(Entries on locating words and elements)
<<<<

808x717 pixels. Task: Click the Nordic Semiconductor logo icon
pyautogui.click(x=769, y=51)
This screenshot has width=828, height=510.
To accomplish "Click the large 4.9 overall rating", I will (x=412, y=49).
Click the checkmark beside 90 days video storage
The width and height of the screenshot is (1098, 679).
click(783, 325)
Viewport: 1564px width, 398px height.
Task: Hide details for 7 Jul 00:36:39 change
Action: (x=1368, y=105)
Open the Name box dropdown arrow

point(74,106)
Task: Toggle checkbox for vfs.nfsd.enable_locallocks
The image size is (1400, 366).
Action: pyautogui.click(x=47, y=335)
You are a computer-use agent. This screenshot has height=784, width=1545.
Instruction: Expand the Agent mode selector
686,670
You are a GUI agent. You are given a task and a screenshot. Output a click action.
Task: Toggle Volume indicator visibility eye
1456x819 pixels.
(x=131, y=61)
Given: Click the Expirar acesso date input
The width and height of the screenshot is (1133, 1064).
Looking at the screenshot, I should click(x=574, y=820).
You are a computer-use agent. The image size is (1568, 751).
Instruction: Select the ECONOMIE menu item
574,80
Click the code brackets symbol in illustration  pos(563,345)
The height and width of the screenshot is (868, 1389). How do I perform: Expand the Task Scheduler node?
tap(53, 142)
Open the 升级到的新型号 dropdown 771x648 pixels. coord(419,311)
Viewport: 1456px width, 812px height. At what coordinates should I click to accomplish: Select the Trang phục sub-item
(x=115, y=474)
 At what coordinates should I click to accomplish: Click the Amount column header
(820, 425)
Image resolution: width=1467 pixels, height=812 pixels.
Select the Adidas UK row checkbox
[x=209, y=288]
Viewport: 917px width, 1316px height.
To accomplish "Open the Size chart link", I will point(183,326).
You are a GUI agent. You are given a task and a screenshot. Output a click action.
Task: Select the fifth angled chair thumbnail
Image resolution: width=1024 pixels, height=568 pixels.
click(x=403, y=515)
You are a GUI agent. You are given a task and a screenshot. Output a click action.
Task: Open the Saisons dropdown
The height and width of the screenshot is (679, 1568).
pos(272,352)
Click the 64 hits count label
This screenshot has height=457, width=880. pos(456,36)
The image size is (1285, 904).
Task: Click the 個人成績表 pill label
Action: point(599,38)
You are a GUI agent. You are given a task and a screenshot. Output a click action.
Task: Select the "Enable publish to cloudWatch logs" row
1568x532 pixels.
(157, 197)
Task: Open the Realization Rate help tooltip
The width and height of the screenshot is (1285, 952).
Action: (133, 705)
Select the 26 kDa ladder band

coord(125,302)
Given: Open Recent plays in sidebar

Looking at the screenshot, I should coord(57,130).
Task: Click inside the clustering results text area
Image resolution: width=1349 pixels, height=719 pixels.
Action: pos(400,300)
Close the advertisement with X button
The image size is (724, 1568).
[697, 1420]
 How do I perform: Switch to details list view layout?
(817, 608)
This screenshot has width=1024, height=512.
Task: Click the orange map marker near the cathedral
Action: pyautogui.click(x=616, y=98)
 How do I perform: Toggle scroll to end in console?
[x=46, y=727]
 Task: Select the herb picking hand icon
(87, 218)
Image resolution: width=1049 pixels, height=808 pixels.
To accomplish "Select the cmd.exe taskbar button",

>>>>

Work to do
Repeat all of the lines above verbatim.

Output of the task
808x717 pixels. Task: Click the Nordic Semiconductor logo icon
pyautogui.click(x=769, y=51)
This screenshot has width=828, height=510.
To accomplish "Click the large 4.9 overall rating", I will (x=412, y=49).
Click the checkmark beside 90 days video storage
The width and height of the screenshot is (1098, 679).
click(783, 325)
Viewport: 1564px width, 398px height.
Task: Hide details for 7 Jul 00:36:39 change
Action: (x=1368, y=105)
Open the Name box dropdown arrow

point(74,106)
Task: Toggle checkbox for vfs.nfsd.enable_locallocks
The image size is (1400, 366).
Action: pyautogui.click(x=47, y=335)
You are a computer-use agent. This screenshot has height=784, width=1545.
Instruction: Expand the Agent mode selector
686,670
You are a GUI agent. You are given a task and a screenshot. Output a click action.
Task: Toggle Volume indicator visibility eye
1456x819 pixels.
(x=131, y=61)
Given: Click the Expirar acesso date input
The width and height of the screenshot is (1133, 1064).
Looking at the screenshot, I should click(x=574, y=820).
You are a computer-use agent. The image size is (1568, 751).
Instruction: Select the ECONOMIE menu item
574,80
Click the code brackets symbol in illustration  pos(563,345)
The height and width of the screenshot is (868, 1389). How do I perform: Expand the Task Scheduler node?
tap(53, 142)
Open the 升级到的新型号 dropdown 771x648 pixels. coord(419,311)
Viewport: 1456px width, 812px height. At what coordinates should I click to accomplish: Select the Trang phục sub-item
(x=115, y=474)
 At what coordinates should I click to accomplish: Click the Amount column header
(820, 425)
Image resolution: width=1467 pixels, height=812 pixels.
Select the Adidas UK row checkbox
[x=209, y=288]
Viewport: 917px width, 1316px height.
To accomplish "Open the Size chart link", I will point(183,326).
You are a GUI agent. You are given a task and a screenshot. Output a click action.
Task: Select the fifth angled chair thumbnail
Image resolution: width=1024 pixels, height=568 pixels.
click(x=403, y=515)
You are a GUI agent. You are given a task and a screenshot. Output a click action.
Task: Open the Saisons dropdown
The height and width of the screenshot is (679, 1568).
pos(272,352)
Click the 64 hits count label
This screenshot has height=457, width=880. pos(456,36)
The image size is (1285, 904).
Task: Click the 個人成績表 pill label
Action: point(599,38)
You are a GUI agent. You are given a task and a screenshot. Output a click action.
Task: Select the "Enable publish to cloudWatch logs" row
1568x532 pixels.
(157, 197)
Task: Open the Realization Rate help tooltip
The width and height of the screenshot is (1285, 952).
Action: (133, 705)
Select the 26 kDa ladder band

coord(125,302)
Given: Open Recent plays in sidebar

Looking at the screenshot, I should coord(57,130).
Task: Click inside the clustering results text area
Image resolution: width=1349 pixels, height=719 pixels.
Action: pos(400,300)
Close the advertisement with X button
The image size is (724, 1568).
[697, 1420]
 How do I perform: Switch to details list view layout?
(817, 608)
This screenshot has width=1024, height=512.
Task: Click the orange map marker near the cathedral
Action: pyautogui.click(x=616, y=98)
 How do I perform: Toggle scroll to end in console?
[x=46, y=727]
 Task: Select the herb picking hand icon
(87, 218)
Image resolution: width=1049 pixels, height=808 pixels.
To accomplish "Select the cmd.exe taskbar button",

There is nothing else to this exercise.